Stored data:
- - - - -
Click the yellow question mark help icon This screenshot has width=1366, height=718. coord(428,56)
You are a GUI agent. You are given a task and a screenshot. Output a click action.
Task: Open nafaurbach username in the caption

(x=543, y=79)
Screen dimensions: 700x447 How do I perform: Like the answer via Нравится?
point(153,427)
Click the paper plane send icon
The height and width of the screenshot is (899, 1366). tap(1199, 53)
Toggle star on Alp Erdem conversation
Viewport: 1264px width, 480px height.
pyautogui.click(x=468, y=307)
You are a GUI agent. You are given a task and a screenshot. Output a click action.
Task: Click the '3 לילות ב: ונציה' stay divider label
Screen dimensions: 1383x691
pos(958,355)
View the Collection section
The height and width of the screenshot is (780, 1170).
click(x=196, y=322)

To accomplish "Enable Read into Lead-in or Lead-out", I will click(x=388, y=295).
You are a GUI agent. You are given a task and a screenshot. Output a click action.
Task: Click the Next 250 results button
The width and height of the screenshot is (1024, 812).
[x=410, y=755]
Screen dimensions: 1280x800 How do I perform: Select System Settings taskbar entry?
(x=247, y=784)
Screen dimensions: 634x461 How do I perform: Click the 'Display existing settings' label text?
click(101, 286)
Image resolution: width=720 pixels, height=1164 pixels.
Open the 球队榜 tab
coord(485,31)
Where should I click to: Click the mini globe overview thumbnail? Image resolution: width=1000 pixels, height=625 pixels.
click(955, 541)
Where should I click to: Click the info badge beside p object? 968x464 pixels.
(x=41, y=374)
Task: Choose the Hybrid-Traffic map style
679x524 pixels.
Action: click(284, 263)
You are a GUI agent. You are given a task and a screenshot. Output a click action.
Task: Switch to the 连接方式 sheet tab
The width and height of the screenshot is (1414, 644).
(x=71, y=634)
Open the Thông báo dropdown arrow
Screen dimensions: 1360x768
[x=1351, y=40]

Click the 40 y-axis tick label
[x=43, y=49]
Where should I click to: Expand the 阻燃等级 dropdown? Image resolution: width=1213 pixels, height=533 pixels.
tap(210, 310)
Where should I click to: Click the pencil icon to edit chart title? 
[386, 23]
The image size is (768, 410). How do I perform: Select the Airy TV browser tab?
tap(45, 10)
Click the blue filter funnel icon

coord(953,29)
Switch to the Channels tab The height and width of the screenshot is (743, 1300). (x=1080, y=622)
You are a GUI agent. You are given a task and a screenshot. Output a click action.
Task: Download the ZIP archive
- - - - -
#### [Task prompt]
Scan the records above for the lines holding "Task: Choose the Hybrid-Traffic map style" and "Switch to the Channels". Transcribe those two and every line between them word for word, and no others.

#### [Response for this exercise]
Task: Choose the Hybrid-Traffic map style
679x524 pixels.
Action: click(284, 263)
You are a GUI agent. You are given a task and a screenshot. Output a click action.
Task: Switch to the 连接方式 sheet tab
The width and height of the screenshot is (1414, 644).
(x=71, y=634)
Open the Thông báo dropdown arrow
Screen dimensions: 1360x768
[x=1351, y=40]

Click the 40 y-axis tick label
[x=43, y=49]
Where should I click to: Expand the 阻燃等级 dropdown? Image resolution: width=1213 pixels, height=533 pixels.
tap(210, 310)
Where should I click to: Click the pencil icon to edit chart title? 
[386, 23]
The image size is (768, 410). How do I perform: Select the Airy TV browser tab?
tap(45, 10)
Click the blue filter funnel icon

coord(953,29)
Switch to the Channels tab The height and width of the screenshot is (743, 1300). (x=1080, y=622)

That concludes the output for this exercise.